▶ **Information shown**
·····
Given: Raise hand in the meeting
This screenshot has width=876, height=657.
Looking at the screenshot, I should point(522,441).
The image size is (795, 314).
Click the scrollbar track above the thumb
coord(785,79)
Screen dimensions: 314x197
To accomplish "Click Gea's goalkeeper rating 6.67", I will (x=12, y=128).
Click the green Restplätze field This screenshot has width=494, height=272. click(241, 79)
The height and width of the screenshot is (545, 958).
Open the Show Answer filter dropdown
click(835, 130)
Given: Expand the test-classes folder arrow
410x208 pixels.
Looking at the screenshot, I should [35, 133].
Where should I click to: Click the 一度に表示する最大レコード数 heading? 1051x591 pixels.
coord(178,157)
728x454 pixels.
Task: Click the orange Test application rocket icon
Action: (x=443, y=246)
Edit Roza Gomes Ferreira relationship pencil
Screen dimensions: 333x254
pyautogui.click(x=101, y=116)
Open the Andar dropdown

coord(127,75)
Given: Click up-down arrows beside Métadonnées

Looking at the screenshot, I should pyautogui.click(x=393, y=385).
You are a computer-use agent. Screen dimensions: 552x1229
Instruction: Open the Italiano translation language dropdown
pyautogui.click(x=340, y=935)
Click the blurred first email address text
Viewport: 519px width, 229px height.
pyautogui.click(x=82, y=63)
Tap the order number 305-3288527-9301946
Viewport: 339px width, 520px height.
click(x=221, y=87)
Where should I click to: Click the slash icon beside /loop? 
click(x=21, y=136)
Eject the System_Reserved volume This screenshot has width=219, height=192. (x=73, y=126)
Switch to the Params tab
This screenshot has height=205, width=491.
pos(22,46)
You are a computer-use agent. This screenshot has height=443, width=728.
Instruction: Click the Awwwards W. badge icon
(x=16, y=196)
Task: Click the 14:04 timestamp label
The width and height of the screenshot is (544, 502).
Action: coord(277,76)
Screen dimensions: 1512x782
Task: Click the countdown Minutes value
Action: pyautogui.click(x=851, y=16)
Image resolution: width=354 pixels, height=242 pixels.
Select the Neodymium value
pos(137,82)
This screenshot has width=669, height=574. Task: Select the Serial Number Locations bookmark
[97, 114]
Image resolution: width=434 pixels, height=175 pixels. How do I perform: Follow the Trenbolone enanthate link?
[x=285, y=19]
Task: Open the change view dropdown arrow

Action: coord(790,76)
·····
▶ **The task**
Rewrite the whole listing above, switching every "Given" to "Goal" and leaving everything else unchanged.

▶ **Answer to the exercise**
Goal: Raise hand in the meeting
This screenshot has width=876, height=657.
Looking at the screenshot, I should point(522,441).
The image size is (795, 314).
Click the scrollbar track above the thumb
coord(785,79)
Screen dimensions: 314x197
To accomplish "Click Gea's goalkeeper rating 6.67", I will (x=12, y=128).
Click the green Restplätze field This screenshot has width=494, height=272. click(241, 79)
The height and width of the screenshot is (545, 958).
Open the Show Answer filter dropdown
click(835, 130)
Goal: Expand the test-classes folder arrow
410x208 pixels.
Looking at the screenshot, I should [35, 133].
Where should I click to: Click the 一度に表示する最大レコード数 heading? 1051x591 pixels.
coord(178,157)
728x454 pixels.
Task: Click the orange Test application rocket icon
Action: (x=443, y=246)
Edit Roza Gomes Ferreira relationship pencil
Screen dimensions: 333x254
pyautogui.click(x=101, y=116)
Open the Andar dropdown

coord(127,75)
Goal: Click up-down arrows beside Métadonnées

Looking at the screenshot, I should pyautogui.click(x=393, y=385).
You are a computer-use agent. Screen dimensions: 552x1229
Instruction: Open the Italiano translation language dropdown
pyautogui.click(x=340, y=935)
Click the blurred first email address text
Viewport: 519px width, 229px height.
pyautogui.click(x=82, y=63)
Tap the order number 305-3288527-9301946
Viewport: 339px width, 520px height.
click(x=221, y=87)
Where should I click to: Click the slash icon beside /loop? 
click(x=21, y=136)
Eject the System_Reserved volume This screenshot has width=219, height=192. (x=73, y=126)
Switch to the Params tab
This screenshot has height=205, width=491.
pos(22,46)
You are a computer-use agent. This screenshot has height=443, width=728.
Instruction: Click the Awwwards W. badge icon
(x=16, y=196)
Task: Click the 14:04 timestamp label
The width and height of the screenshot is (544, 502).
Action: coord(277,76)
Screen dimensions: 1512x782
Task: Click the countdown Minutes value
Action: pyautogui.click(x=851, y=16)
Image resolution: width=354 pixels, height=242 pixels.
Select the Neodymium value
pos(137,82)
This screenshot has width=669, height=574. Task: Select the Serial Number Locations bookmark
[97, 114]
Image resolution: width=434 pixels, height=175 pixels. How do I perform: Follow the Trenbolone enanthate link?
[x=285, y=19]
Task: Open the change view dropdown arrow

Action: coord(790,76)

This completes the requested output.